Сын отца своего
Шрифт:
— Погоди, Василий, я не девушка, не надо меня комплиментами угощать… В последние дни я вот все думаю, отчего, например, ефрейтор Стрекалин, прежде самый рассудительный и уравновешенный человек во взводе, стал временами на неуправляемый танк смахивать? Отчего?
Стрекалин молчал, опустив голову.
— Значит, сам не задумывался?
— Вы насчет Петриченко, что ли? Так я всё рассказал сержанту, старшине и капитану Ордынцеву… В то воскресенье, когда вы меня в город отпустили, и рассказал. Да на моем месте, товарищ лейтенант, любой не стерпел бы. Он потом сам говорил мне — из-за разбитой, мол, бутылки разъярился… Даже извинения просил. Я тоже извинился. А он говорит: «Запомни, Вася, как только набедокуришь, я тебя в ту же каптерку запру — и ты пищать не смей». Я согласился, но ему долго ждать придется.
Ермаков, не выдержав, рассмеялся, потом, посерьезнев, спросил:
— Но в увольнении-то ты побывал ведь?
— Капитан Ордынцев отпустил. Говорит, раз командир взвода разрешил — иди, разберемся позже… Нас в понедельник на комсомольском собрании пропесочили.
— Слушай меня внимательно, Василий, — сказал Ермаков. — Весь этот год я замечал, что ты изо всех сил тянешься за своим взводным командиром, а кое в чем и подражаешь ему. Спасибо! Ты и не знаешь, как помогал мне. Но имей в виду: всякий раз, когда я делал что-либо по-своему, то часами, сутками, неделями обдумывал заранее каждый шаг. И уж потом шел напролом, но и тут по позволял себе зарываться. Кроме того, меня четыре года учили в высшем танковом, да еще год до того я на границе служил и вообще немало перевидал в жизни… Однако и у меня случаются прорывы, когда напролом пытаюсь идти… В общем, я не хочу, чтобы в тебе от нынешнего твоего командира взвода осталась вот эта… как бы поточнее? — самоуверенность, что ли, расчет на собственную безгрешность. Сам видишь: решил ты нерадивого дневального проучить на свой манер — вышли одни неприятности и смех на всю округу. Вздумал Петриченко привести в чувство — считай, до ЧП дело дошло. Отвага на войне — ничто без головы, это, между прочим, Денис Давыдов заметил. Он тоже был поэт, но и командир, каких поискать. Головы уж, во всяком случае, не терял.
Стрекалин улыбнулся:
— Вы сказали «тоже поэт», как будто меня туда же зачислили. В этом деле начинающих много, но, как говорится, подавляющее большинство в начинающих и кончает.
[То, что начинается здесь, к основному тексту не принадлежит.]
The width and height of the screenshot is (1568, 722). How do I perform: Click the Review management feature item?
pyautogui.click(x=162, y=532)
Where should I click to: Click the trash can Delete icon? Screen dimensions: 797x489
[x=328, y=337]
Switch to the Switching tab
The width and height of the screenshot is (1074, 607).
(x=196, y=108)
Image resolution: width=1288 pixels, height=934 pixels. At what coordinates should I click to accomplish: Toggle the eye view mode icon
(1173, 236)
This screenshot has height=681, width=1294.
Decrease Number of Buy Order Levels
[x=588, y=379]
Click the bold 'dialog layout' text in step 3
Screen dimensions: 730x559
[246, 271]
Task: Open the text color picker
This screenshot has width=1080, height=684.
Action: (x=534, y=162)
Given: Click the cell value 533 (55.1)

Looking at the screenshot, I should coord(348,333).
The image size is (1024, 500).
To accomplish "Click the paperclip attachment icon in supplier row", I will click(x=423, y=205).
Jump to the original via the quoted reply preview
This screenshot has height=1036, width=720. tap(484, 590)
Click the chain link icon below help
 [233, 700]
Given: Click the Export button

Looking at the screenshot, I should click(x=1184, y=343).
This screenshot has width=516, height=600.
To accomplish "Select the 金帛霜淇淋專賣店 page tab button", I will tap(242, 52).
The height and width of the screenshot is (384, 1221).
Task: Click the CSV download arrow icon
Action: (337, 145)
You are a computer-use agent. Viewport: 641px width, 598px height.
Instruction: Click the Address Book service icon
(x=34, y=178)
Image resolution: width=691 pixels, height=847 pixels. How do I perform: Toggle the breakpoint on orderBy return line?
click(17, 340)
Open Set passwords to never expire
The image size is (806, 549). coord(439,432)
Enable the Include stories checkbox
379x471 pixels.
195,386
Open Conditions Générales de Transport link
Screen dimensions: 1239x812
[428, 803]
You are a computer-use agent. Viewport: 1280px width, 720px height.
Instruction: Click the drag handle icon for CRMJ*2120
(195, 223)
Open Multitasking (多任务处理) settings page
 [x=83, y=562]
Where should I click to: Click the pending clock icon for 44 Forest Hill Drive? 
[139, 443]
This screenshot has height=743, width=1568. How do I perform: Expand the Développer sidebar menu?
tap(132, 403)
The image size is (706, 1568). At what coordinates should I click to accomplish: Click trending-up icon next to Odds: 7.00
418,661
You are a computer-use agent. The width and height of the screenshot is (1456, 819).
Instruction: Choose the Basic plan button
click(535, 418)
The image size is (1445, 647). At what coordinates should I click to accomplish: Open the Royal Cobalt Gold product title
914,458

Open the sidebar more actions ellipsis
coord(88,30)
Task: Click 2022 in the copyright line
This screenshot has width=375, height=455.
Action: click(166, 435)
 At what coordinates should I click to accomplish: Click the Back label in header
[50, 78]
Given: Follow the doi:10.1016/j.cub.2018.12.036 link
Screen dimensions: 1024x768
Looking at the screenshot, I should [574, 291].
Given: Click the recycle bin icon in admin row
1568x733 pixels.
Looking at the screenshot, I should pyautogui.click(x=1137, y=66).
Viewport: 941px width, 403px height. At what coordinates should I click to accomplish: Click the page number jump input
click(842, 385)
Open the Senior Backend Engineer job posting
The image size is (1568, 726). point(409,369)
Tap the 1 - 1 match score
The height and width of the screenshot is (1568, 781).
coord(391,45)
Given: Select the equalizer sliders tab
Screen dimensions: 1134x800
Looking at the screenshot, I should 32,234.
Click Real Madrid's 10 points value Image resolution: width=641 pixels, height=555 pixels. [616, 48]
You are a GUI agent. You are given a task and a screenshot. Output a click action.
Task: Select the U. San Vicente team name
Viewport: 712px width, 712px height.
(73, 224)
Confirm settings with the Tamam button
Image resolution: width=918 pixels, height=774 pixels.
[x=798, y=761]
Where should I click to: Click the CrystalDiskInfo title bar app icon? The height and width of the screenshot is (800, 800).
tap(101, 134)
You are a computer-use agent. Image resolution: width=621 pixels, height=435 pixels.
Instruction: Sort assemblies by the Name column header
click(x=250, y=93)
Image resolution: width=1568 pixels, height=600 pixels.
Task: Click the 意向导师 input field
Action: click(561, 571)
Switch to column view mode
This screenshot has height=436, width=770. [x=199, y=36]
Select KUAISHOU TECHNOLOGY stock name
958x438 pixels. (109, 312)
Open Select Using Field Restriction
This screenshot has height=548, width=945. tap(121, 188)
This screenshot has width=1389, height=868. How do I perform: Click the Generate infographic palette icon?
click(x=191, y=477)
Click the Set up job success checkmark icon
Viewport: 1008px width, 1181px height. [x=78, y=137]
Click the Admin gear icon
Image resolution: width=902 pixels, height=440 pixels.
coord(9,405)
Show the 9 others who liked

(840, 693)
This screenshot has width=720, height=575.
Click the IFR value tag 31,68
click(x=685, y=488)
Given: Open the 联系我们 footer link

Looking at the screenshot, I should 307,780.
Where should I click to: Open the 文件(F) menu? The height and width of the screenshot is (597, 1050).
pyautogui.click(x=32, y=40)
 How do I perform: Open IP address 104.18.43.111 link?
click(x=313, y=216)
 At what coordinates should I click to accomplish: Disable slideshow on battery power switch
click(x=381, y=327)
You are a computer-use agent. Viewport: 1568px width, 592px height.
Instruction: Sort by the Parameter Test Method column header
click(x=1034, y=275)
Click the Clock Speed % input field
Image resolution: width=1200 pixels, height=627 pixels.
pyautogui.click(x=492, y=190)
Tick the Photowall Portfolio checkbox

— А я уверен: наш Стрекалин относится к «подавляющему меньшинству», — улыбнулся Ермаков. — Способности у тебя есть, характер тоже. Только не зарывайся… Договорились?
— Подумаю, товарищ лейтенант.
— Теперь я могу спокойно собираться в дорогу.
По пути к танку Стрекалин неожиданно, чуть запинаясь, сказал:
— Вы извините, товарищ лейтенант, но… мне показалось недавно, что вы… в общем, плохое известие получили… И я не знаю, может, совсем не то, но, одним словом, я стихи вам посвятил. — Не замечая изумленного взгляда Ермакова, Стрекалин уже свободнее продолжал: — Послал в окружную газету, но, боюсь, посвящение снимут. Можно я отдам вам в казарме? У меня есть написанные.
— Ну еще бы! — улыбнулся Ермаков. — С удовольствием приму, только вот известий плохих я не получал… Хотя… Да это, в конце концов, не имеет значения. Спасибо тебе, Василий.
12
Танки въезжали в городок близ центрального входа, и по сторонам дороги толпились жены и дети офицеров, жители города, узнавшие о возвращении танкистов. Люди смотрели на длинную колонну приземистых, одетых в броню машин, на «летучки», тягачи, бронетранспортеры и странного вида закутанные брезентом вездеходы, удивляясь, как вся эта громада умещается в маленьком городке. Смотрели, понимая: вся броня, все стволы, все машины и люди, которые управляют ими, — такая же часть их города, как они сами, их дома, заводы, учреждения.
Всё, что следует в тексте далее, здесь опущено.